2017/06/20

柏崎刈羽原発に行ってきました

新潟大学での学会の帰りに、柏崎刈羽原発に行ってきました。日本の原子力発電所の近くには、原発の広報と情報公開を目的とした施設が建っていることが多いのですが、柏崎刈羽原発にも「サービスホール」という名称の施設がありました。

敦賀原発の「あっとほうむ」に行ったときも思いましたが、施設の名称が福島原発事故以後の時代に適していないように感じます。「サービスホール」という名称には「(本当は公開したくないけど)サービスで情報公開を行っています」という高圧的なニュアンスが感じられますし、「あっとほうむ」という名称には、原発の存在を快く思っていない人々を小馬鹿にするようなニュアンスが感じられます。

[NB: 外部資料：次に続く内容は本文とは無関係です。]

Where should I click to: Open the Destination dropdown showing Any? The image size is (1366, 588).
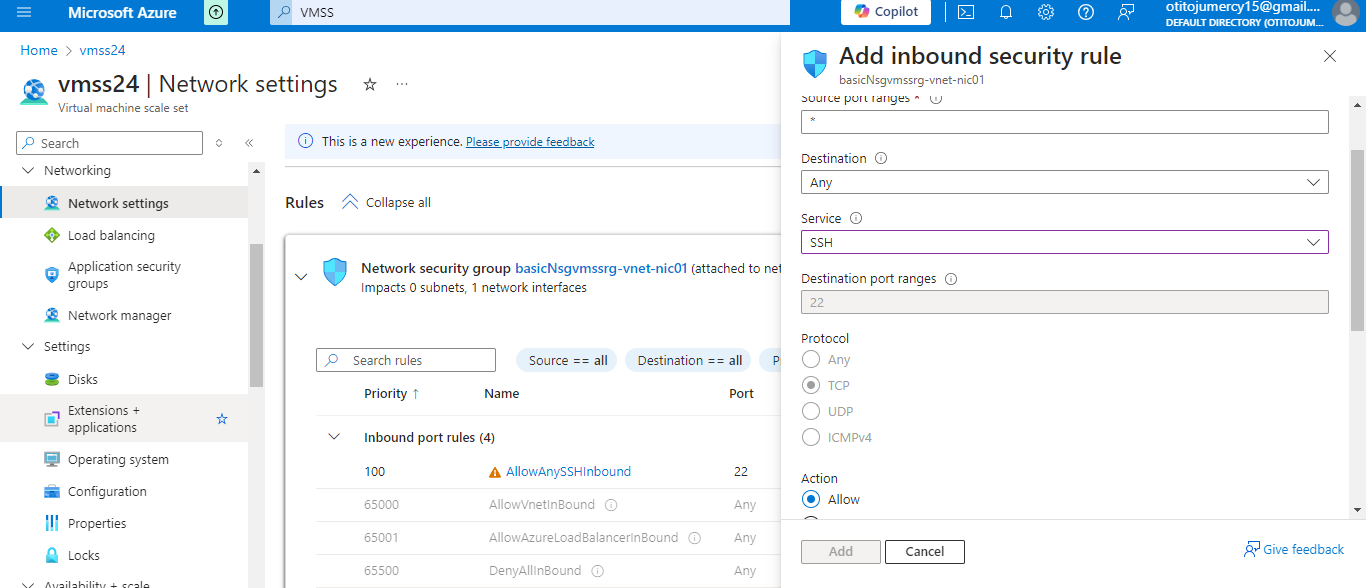pos(1064,182)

ただ「サービスホール」の展示そのものは分かりやすく、1/5の原子炉模型があったり、原子力発電の基本的な仕組みについて説明していたり、世界の原子力発電についても、詳しいデータが表示されるタッチパネル式の良い展示がありました。福島第一原発の「廃炉に向けた取り組み」についても、目立つ場所に展示されていて良いと思いました。

ただ疑問に感じたのは原子力発電のコストに関する展示で、特に「原子力発電コスト 10.1円~/kWh」という説明です。

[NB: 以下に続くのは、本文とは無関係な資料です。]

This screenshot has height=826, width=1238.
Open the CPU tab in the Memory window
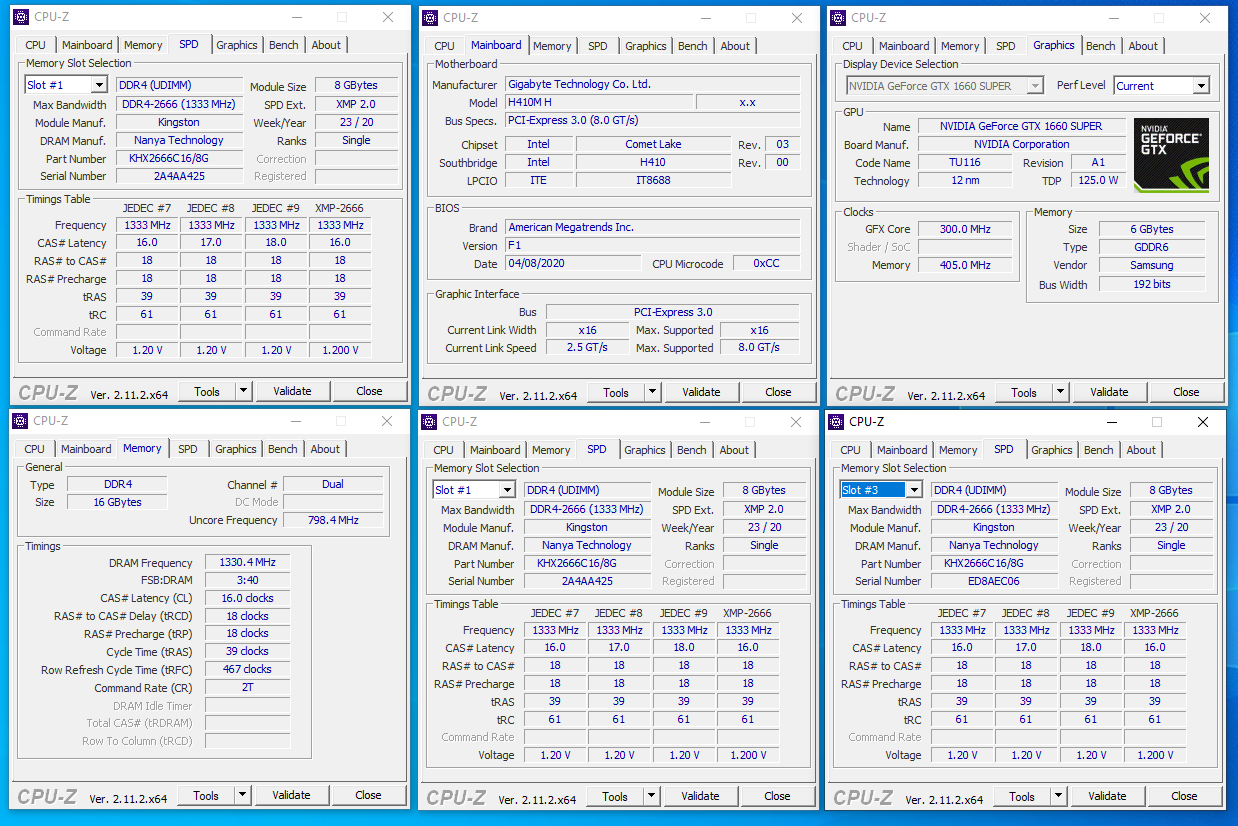pos(35,449)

元データは経済産業省・資源エネルギー庁が出した2015年の下の報告書だと思いますが、
http://www.enecho.meti.go.jp/committee/council/basic_policy_subcommittee/mitoshi/cost_wg/006/pdf/006_05.pdf
このデータの「社会的費用」のコスト算出が不適切であることは、その後の賠償・除染・廃炉等の費用の増大を考えれば明らかと思います。

例えば毎日新聞は2016年末、廃炉・除染等の費用が従来の想定の2倍に増えると報道しています。
経産省発表で2倍ですので、先々もっと増えるのでは、と思います。
https://mainichi.jp/articles/20161128/k00/00m/040/085000c

原子力発電が石炭やLNGの火力発電などよりも「コストが安く」「エコ」だと謳いたいのだと思いますが、このような神話が崩壊していることは、誰の目にも明らかと思います。しかも増えたコストは電気代で補填されていく計画だから、「原発のコストが安い」という展示は、市民感情を逆なでするものだとも思います。

原発に関して情報公開が促進され、観光や学校行事で人々が訪れる施設があること自体はいいことだと思います。ただ原発の存在を「コスト面」や「エコ」で正当化する展示は、3・11以後の日本では、明らかに説得力を欠いています。

エネルギーに関する展示施設に人々が求めているのは、長期的な視野の下で練られた「脱原発に向けたシュミレーション」や、「エネルギーの自治」を促進するような新しい技術や国内外の取り組みについての展示だと思うのです。